Johan Karlsson · Accepted Answer · 2014-12-23 23:15:59Z

2

First "a " matches. Then it will try to match against "a a a", which will skip first a, and then match "a ". Then it will try to match against "a", which will not match.

First match will be replaced to beginning of line. => "^"
Then we have "a" that didn't match => "a"
Second match will be replaced to " " => " "
Then we have "a" that didn't match => "a"

The result will be "a a".

To get your desired result you can do this:

"a a a a".replace(/(?:\s+a(?=\s))+\s+|^a\s+(?=[^a]|$|a\S)|^a|\s*a$/g, '')

edited Dec 23, 2014 at 23:15

answered Dec 23, 2014 at 21:42

Johan Karlsson

6,4761 gold badge22 silver badges28 bronze badges

4 Comments

Baruch Over a year ago

Why does the second "a" get skipped? Also, your solution is not correct, as it changes 'ba a' to 'b'

Bret Copeland Over a year ago

@baruch run console.log('"' + "ba a".replace(/(^|\s+)a(?=\s|$)/g, '') + '"'); and you'll see that it does, in fact output "ba".

Hacketo Over a year ago

this does not remove all spaces around 'a', try with some other text around 'a' like this : console.log('"' + "a a a a fdsds a".replace(/(^|\s+)a(?=\s|$)/g, '') + '"');

Johan Karlsson Over a year ago

@baruch I've updated my regex now, check it again.

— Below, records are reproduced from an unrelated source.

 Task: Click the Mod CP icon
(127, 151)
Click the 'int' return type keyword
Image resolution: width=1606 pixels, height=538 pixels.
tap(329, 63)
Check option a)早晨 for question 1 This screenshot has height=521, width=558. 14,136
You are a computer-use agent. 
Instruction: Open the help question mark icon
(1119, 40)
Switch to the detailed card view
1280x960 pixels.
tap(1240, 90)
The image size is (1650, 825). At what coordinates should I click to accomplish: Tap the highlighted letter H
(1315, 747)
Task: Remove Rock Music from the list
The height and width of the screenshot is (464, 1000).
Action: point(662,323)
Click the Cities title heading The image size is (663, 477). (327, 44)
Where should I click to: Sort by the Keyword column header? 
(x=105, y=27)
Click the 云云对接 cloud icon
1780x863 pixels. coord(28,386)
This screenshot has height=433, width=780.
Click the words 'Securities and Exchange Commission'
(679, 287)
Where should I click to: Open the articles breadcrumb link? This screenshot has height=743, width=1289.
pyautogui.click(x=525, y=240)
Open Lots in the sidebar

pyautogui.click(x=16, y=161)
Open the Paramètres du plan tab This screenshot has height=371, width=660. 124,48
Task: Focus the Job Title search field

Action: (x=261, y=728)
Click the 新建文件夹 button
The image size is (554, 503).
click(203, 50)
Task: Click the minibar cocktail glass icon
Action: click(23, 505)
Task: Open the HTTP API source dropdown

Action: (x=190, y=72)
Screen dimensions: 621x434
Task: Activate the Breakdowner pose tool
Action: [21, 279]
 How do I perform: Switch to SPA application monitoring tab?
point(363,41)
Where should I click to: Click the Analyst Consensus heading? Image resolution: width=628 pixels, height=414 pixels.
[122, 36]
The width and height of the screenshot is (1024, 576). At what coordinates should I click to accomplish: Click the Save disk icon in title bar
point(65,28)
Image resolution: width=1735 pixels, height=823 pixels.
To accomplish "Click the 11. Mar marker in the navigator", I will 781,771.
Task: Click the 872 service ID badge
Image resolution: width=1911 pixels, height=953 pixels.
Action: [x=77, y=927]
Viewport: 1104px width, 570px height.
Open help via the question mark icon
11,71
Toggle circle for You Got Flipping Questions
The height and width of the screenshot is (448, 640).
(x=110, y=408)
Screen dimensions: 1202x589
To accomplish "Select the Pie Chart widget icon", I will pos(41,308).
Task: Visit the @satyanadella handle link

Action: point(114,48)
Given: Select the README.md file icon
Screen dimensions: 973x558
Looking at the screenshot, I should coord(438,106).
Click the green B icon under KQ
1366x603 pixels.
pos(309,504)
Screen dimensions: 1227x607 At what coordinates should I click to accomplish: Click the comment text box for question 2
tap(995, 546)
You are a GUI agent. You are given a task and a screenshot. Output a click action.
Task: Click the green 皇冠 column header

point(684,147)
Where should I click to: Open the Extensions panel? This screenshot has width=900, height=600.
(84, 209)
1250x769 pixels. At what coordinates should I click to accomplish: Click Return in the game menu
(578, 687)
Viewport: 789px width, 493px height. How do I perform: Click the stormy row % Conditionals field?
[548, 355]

The sceond a get skipped because it doesn't match your regex, the second time it matches against "a a a"$ (without beginning of string)

Bret Copeland · Accepted Answer · 2014-12-23 22:40:41Z

As others have tried to point out, the issue is that the regex consumes the surrounding spaces as part of the match. Here's a [hopefully] more straight forward explanation of why that regex doesn't work as you expect:

First let's breakdown the regex, it says match the a space or start of string, followed by an 'a' followed by a space or the end of the string.

Now let's apply it to the string. I've added character indexes beneath the string to make things easier to talk about:

a a a a
0123456

The regex looks at the 0 index char, and finds an 'a' at that location, followed by a space at index 2. This is a match because it is the start of the string, followed by an a followed by a space. The length of our match is 2 (the 'a' and the space), so we consume two characters and start our next search at index 2.

Character 2 ('a') is neither a space nor the start of the string, and therefore it doesn't match the start of our regular expression, so we consume that character (without replacing it) and move on to the next.

Character 3 is a space, followed by an 'a' followed by another space, which is a match for our regex. We replace it with an empty string, consume the length of the match (3 characters - " a ") and move on to index 6.

Character 6 ('a') is neither a space nor the start of the string, and therefore it doesn't match the start of our regular expression, so we consume that character (without replacing it) and move on to the next.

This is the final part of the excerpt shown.